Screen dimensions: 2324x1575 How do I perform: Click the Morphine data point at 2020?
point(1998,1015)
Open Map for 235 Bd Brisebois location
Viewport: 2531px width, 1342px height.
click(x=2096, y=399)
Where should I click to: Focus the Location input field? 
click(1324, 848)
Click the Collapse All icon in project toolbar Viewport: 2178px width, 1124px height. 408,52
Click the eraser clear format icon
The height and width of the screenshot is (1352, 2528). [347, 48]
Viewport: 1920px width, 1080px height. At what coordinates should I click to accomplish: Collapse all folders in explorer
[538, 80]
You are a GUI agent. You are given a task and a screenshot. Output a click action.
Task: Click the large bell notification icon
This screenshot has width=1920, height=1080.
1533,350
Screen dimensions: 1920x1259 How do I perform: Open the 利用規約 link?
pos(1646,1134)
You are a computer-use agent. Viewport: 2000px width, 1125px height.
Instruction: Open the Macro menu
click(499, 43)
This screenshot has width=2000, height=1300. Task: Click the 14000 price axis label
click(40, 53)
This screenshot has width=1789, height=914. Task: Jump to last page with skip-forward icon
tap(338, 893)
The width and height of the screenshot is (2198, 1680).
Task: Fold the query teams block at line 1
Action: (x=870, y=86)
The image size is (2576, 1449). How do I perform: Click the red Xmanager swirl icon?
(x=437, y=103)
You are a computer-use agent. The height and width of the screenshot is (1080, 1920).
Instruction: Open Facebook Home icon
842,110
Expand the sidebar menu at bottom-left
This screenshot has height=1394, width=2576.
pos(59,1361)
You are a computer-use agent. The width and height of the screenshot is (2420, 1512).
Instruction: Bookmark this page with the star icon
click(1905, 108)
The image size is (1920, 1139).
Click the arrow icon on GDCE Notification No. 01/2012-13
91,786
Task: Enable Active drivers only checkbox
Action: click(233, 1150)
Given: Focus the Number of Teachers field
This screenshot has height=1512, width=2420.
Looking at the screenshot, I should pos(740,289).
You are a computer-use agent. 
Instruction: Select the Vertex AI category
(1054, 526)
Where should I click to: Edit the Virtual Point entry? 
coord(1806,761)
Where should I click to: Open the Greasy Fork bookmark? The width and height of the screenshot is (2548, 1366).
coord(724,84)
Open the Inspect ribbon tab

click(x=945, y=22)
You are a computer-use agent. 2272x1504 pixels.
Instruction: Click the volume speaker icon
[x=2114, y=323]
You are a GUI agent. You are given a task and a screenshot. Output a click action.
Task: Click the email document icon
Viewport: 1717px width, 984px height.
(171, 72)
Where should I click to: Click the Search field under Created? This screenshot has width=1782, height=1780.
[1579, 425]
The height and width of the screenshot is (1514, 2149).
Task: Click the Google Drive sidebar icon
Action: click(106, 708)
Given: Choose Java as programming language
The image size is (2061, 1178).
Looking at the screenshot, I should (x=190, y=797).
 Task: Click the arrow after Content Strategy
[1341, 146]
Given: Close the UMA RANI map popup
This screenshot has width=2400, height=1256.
______________________________
Work to complete.
Examine the records and pull out every line where the string "computer" occurs.

Output for this task.
You are a computer-use agent. Viewport: 2000px width, 1125px height.
You are a computer-use agent. The height and width of the screenshot is (1080, 1920).
You are a computer-use agent. The width and height of the screenshot is (2420, 1512).
You are a computer-use agent. 
You are a computer-use agent. 2272x1504 pixels.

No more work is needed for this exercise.